• **What to do**:
Reproduce, character for character, the lines of the entries below that fall between the line containing "Galaxy Tab 10.1N (250, 284)" and the line containing "BAIXAR DESENHOS HD (650, 576)", inclusive.

>>>>

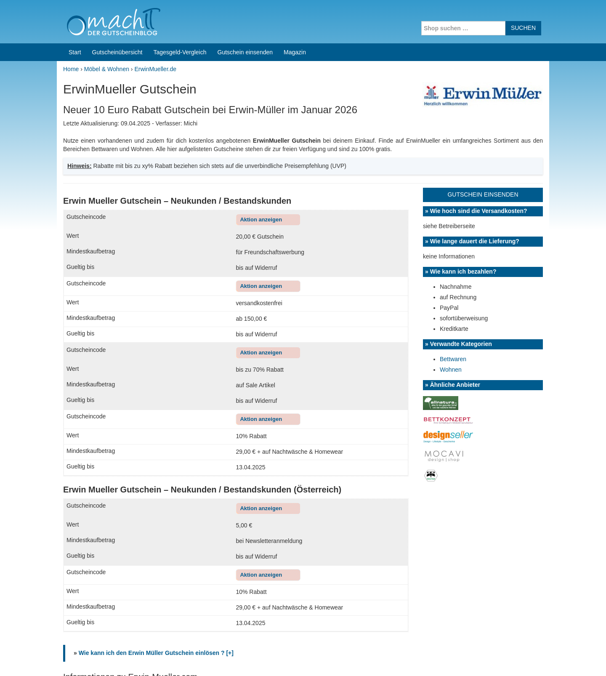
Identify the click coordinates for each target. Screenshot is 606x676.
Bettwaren (453, 171)
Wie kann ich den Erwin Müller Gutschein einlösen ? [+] (156, 465)
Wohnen (451, 181)
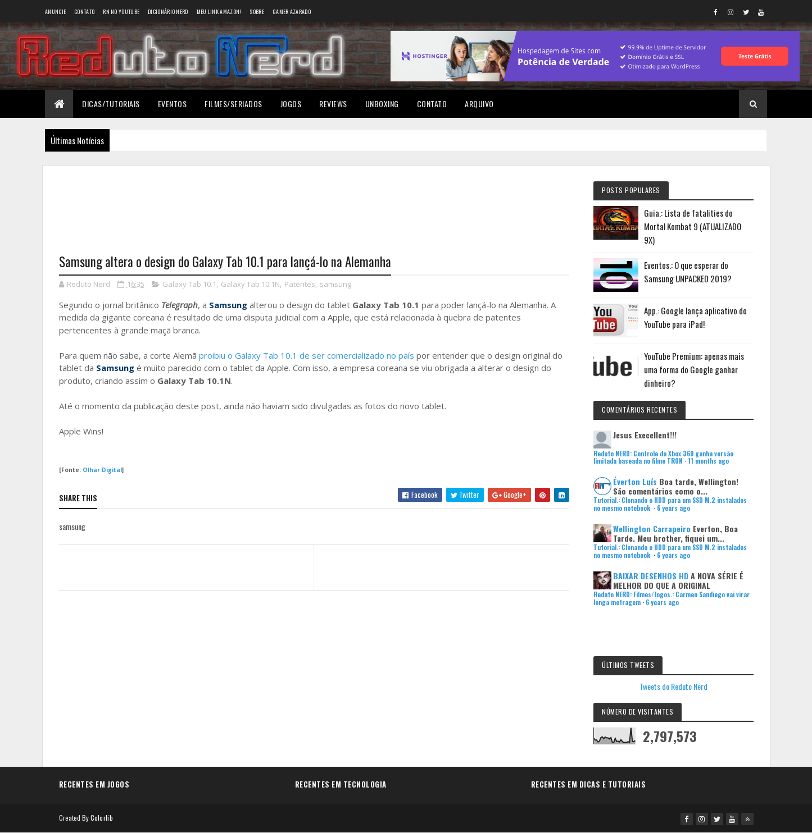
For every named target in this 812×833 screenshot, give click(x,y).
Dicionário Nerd (168, 11)
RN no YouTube (121, 11)
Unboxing (382, 103)
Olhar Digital (102, 470)
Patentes (299, 284)
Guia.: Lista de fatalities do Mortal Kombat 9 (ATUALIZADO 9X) (692, 226)
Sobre (257, 11)
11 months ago (708, 460)
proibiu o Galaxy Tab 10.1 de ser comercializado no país (306, 355)
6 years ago (673, 508)
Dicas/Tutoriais (111, 103)
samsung (335, 284)
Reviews (333, 103)
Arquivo (479, 103)
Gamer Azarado (292, 11)
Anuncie (55, 11)
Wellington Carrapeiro (652, 528)
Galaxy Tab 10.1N (250, 284)
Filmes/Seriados (233, 103)
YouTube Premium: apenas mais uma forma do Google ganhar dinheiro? (694, 369)
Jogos (291, 103)
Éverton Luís (635, 481)
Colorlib (101, 817)
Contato (84, 11)
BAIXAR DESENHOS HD (650, 576)
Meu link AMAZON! (219, 11)
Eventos (172, 103)
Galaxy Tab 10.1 (189, 284)
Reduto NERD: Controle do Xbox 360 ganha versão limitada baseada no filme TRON (663, 457)
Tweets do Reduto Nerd (673, 686)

<<<<

• **Reply to the exercise**:
Galaxy Tab 10.1N (250, 284)
Filmes/Seriados (233, 103)
YouTube Premium: apenas mais uma forma do Google ganhar dinheiro? (694, 369)
Jogos (291, 103)
Éverton Luís (635, 481)
Colorlib (101, 817)
Contato (84, 11)
BAIXAR DESENHOS HD (650, 576)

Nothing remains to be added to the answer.